PI(s) for this project:


Prof. Dr. Lutz Breuer
Dr. David Windhorst

Abstract:

Current Land Surface Models (LSM) used to investigate global change effects have shown (1) great deficiencies in the representation of water related feedback mechanisms between biotic, climatic and hydrological processes and (2), oversimplified hydrological components effecting the water movement and traits of the vegetation. As a consequence, the impact of preferential and lateral flow on water and nutrient availability, inter-species root competition on water uptake or dynamic adaptation of plants to climate and land use conditions are poorly represented in current LSMs. These effects are especially pronounced in complex and diverse landscapes like the tropical mountain rainforests of south Ecuador.
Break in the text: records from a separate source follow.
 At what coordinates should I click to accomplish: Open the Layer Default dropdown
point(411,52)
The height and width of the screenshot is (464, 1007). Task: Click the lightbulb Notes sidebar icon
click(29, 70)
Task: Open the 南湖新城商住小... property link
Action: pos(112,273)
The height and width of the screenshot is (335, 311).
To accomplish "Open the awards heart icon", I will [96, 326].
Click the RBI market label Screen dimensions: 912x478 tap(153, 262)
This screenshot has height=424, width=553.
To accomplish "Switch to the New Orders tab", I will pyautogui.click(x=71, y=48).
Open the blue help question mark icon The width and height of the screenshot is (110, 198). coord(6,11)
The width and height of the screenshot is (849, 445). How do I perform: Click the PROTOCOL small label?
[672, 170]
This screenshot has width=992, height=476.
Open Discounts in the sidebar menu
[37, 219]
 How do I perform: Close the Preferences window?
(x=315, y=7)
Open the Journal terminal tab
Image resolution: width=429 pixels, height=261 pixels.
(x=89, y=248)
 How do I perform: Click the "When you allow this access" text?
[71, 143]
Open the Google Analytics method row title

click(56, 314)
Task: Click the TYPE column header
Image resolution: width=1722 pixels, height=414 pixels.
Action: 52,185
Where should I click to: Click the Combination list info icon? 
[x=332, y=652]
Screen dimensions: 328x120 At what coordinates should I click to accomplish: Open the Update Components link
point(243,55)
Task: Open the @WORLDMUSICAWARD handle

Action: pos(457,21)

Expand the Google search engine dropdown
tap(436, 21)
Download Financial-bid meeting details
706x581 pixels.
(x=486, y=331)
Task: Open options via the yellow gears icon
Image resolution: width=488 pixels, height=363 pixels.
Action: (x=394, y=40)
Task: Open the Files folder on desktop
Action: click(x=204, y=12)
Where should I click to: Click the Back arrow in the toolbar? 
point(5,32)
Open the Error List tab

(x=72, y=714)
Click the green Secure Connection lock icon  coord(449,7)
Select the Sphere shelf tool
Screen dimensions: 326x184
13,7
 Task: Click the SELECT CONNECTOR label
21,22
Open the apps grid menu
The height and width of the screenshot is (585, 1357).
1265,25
This casts doubt on the ability of current LSMs to correctly model how global change might affect future biomass production and water fluxes or shape vegetation structures in such ecosystems.
The objectives of subproject A2 are to overcome the current deficiencies of hydrological routines common to most state of the art LSMs. In particular, we will (1) improve the representation of lateral and preferential flow processes by following the dual-permeability approach and accounting for neighboring water flow, (2) incorporate stable water isotope tracing in the LSM for a comprehensive testing of water flux processes and (3) test the newly developed water-related community trait dynamics from this and other subprojects of the research unit RESPECT.
The goal is to create a new LSM with a substantially improve representation of hydrological processes, which allows its application even in complex environments like the tropical mountain rainforests of south Ecuador. To this end, we will adapt and improve the state of the art hydrological Catchment Modelling Framework (CMF) (LSM-Hydro) and couple it with the other components of the regionalized LSM proposed by RESPECT: the individual-based dynamic vegetation model LPJ-GUESS (LSM-Bio) and the micrometeorological model CLM (LSM-Atmo).
For thorough model testing the modelling efforts will be complement with a variety of hydrological field experiments to investigate the water cycle and its flux components. Continuous monitoring includes soil moisture and temperature by automatic data loggers. Water dynamics and root water uptake will be investigated by sampling stable water isotopes from different sources, such as throughfall and fog, soil water from various pore regions (by cryogenic extraction and suction plates with different tensions), and xylem water (by cryogenic extraction).
The resulting LSM will be used to assess the global change effects (i.e. land use and climate change) on the water cycle and biomass production of this sensitive and climate relevant ecosystem and its anthropogenic replacement systems.